-------- EXCERPTED RECORDS
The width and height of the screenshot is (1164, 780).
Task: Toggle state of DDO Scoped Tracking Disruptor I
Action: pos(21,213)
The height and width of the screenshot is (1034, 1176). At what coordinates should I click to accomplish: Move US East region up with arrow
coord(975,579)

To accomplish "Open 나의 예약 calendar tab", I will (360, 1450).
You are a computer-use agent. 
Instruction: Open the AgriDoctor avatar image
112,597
----------------
-------- EXCERPTED RECORDS
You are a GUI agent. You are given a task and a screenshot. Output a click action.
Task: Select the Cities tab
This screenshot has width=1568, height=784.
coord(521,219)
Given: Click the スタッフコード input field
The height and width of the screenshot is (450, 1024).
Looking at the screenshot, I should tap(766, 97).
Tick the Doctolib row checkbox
----------------
▸ **ASSIGNMENT**: From the entries above, return each line with the word "agent" in it.

▸ **YOUR SOLUTION**:
You are a computer-use agent. 
You are a GUI agent. You are given a task and a screenshot. Output a click action.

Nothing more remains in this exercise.